[Saved data entries]
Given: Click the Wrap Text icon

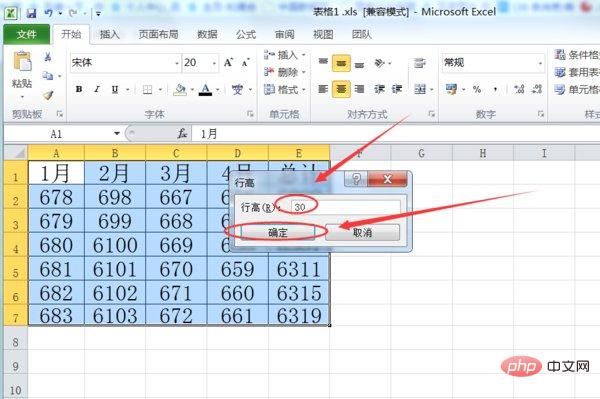Looking at the screenshot, I should 420,63.
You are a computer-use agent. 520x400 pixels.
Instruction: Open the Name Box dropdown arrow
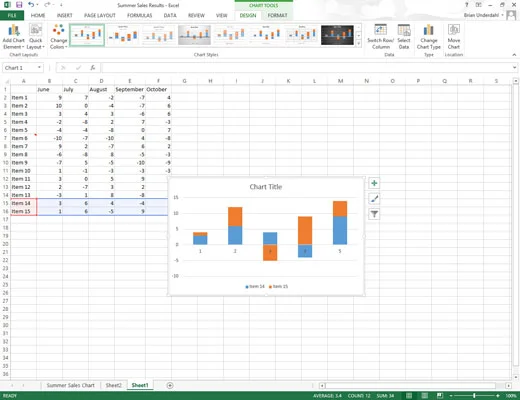click(x=39, y=68)
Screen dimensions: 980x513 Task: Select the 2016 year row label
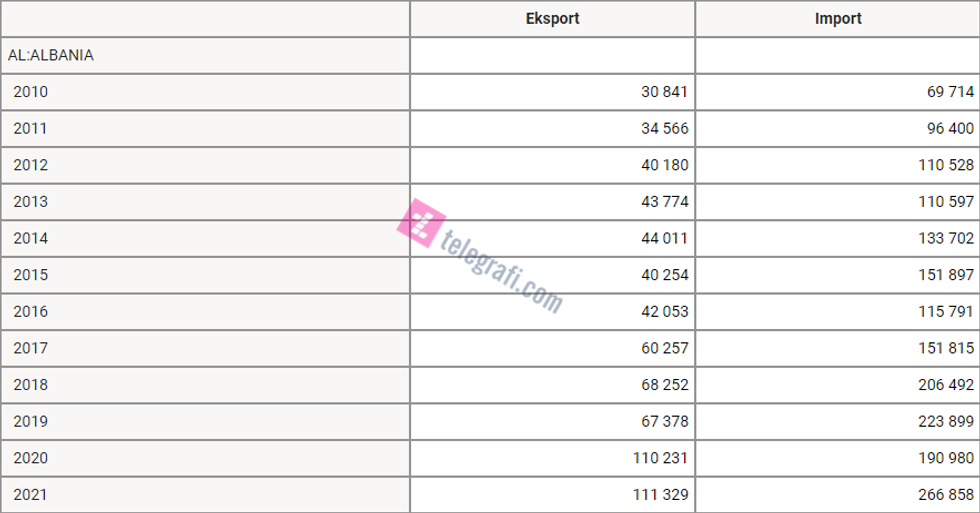[x=31, y=312]
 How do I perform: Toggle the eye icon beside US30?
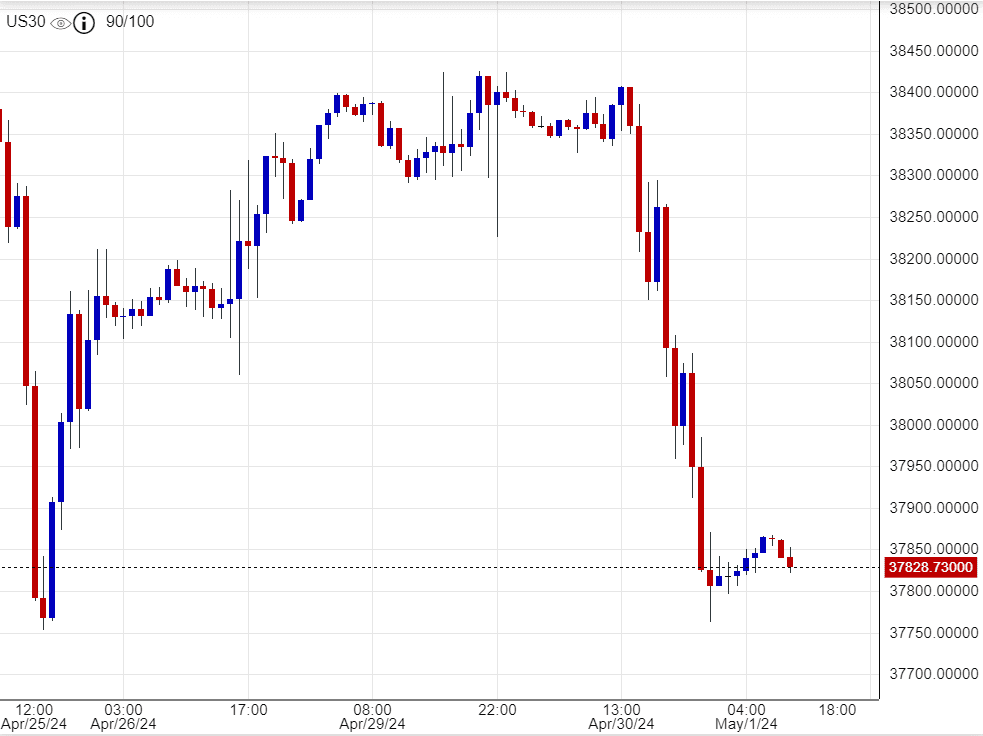click(60, 23)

■ Your goal
Once the line containing "Instruction: Open the Name Box dropdown arrow" has been found, write out exactly that line and each one after it through the end of the data, leaving out every picture.

■ Solution
Instruction: Open the Name Box dropdown arrow
click(x=39, y=68)
Screen dimensions: 980x513 Task: Select the 2016 year row label
[x=31, y=312]
 How do I perform: Toggle the eye icon beside US30?
click(60, 23)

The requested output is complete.